MATERIAL FOR THIS EXERCISE START

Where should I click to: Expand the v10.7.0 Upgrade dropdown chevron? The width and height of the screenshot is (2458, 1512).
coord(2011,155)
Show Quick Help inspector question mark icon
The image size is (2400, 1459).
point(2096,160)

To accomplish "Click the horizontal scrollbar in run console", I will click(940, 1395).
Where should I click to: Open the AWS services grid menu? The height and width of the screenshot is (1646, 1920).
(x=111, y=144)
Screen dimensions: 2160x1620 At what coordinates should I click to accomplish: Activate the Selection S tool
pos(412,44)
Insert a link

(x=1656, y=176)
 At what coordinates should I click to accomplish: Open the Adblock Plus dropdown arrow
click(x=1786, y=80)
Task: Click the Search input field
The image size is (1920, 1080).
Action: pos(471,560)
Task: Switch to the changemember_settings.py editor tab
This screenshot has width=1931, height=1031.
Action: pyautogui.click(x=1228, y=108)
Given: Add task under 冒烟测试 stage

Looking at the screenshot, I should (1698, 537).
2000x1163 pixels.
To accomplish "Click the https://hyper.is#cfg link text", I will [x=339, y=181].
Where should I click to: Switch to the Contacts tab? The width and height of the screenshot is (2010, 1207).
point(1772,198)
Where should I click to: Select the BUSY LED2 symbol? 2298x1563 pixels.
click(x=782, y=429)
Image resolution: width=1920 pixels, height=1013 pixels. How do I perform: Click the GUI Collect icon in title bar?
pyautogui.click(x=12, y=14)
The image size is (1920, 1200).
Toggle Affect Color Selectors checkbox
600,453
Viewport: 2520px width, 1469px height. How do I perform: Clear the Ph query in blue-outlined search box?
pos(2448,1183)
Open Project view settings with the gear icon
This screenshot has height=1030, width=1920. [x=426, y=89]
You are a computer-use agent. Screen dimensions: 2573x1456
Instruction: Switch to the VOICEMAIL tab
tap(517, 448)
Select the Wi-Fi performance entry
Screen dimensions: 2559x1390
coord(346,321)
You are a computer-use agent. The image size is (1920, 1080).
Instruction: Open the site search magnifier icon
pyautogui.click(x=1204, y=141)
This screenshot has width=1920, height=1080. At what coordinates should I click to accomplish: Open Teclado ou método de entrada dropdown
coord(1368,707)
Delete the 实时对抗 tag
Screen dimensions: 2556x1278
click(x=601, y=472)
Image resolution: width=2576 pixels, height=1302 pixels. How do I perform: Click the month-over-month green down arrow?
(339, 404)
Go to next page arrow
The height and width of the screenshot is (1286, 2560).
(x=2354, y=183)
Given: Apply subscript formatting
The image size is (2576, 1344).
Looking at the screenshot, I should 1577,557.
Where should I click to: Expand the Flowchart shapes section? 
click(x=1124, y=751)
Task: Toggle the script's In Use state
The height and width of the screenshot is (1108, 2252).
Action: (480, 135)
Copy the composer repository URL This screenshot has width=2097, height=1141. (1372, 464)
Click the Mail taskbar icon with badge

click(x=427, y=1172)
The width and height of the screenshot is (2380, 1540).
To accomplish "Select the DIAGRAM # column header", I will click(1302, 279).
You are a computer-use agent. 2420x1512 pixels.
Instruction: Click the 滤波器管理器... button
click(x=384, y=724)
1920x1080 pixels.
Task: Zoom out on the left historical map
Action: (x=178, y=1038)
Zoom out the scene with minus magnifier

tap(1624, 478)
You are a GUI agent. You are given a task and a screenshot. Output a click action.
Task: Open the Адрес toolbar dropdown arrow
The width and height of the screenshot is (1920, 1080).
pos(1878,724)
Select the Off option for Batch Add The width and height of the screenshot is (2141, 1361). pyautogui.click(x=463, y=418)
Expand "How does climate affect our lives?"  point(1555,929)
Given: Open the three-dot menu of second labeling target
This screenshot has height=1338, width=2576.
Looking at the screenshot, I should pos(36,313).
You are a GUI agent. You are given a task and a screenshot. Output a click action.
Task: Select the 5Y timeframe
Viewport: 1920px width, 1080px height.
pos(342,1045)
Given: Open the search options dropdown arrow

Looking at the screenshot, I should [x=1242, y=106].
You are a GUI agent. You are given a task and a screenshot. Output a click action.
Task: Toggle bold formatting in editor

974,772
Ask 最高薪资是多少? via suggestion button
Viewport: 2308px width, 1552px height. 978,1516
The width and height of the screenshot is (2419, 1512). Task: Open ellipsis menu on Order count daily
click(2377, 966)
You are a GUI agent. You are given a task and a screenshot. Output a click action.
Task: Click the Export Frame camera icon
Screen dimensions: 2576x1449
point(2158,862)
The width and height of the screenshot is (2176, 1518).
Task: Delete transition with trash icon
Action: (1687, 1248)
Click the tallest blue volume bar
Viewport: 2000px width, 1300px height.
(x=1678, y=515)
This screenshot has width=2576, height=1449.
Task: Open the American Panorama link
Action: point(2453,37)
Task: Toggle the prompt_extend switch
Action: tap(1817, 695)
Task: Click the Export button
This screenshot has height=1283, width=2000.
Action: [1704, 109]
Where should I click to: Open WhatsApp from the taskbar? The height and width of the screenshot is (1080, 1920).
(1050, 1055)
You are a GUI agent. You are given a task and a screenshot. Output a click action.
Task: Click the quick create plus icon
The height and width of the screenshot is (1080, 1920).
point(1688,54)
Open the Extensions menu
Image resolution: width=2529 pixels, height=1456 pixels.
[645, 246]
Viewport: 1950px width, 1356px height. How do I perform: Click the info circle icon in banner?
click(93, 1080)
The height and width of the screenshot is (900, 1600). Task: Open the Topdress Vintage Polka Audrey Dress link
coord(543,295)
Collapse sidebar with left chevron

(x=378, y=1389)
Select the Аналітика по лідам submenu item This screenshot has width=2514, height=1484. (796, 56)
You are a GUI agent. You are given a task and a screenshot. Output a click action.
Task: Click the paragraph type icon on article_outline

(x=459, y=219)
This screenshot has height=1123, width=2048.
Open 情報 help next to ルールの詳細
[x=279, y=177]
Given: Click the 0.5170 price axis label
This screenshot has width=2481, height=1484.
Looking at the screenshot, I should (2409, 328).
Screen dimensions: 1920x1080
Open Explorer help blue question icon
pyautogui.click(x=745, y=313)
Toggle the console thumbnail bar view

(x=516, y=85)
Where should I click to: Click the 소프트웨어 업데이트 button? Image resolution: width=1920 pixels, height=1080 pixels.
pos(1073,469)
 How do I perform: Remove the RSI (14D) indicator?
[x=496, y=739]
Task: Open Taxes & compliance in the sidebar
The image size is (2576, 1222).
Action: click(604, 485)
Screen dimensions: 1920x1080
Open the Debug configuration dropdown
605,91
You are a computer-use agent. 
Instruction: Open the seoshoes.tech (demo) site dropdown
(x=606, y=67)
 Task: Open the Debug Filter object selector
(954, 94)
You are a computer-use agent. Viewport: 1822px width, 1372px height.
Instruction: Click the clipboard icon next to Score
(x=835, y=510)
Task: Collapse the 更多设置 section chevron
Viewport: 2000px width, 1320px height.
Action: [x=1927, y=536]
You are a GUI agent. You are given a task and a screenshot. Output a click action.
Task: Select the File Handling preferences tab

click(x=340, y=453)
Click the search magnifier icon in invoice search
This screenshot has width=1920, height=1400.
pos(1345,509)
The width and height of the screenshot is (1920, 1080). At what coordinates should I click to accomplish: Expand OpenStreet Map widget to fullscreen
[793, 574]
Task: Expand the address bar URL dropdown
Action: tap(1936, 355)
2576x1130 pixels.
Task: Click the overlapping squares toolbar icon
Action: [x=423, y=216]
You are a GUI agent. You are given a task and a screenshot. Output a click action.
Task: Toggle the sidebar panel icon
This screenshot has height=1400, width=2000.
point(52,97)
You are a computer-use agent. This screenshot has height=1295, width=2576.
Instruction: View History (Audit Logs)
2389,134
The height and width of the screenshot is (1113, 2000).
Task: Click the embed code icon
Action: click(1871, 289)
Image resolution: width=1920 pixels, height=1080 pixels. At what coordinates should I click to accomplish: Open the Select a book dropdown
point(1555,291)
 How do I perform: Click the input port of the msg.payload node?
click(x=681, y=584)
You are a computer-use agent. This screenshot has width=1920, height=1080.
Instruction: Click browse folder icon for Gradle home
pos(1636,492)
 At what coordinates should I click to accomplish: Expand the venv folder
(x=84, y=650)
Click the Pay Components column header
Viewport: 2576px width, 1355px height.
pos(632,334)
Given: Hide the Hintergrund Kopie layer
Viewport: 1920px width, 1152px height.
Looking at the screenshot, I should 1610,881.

MATERIAL FOR THIS EXERCISE END

| TO DO |
Which lines in the data above hold the string "Export"? Show each one.

| EXERCISE RESPONSE |
Task: Click the Export Frame camera icon
Task: Click the Export button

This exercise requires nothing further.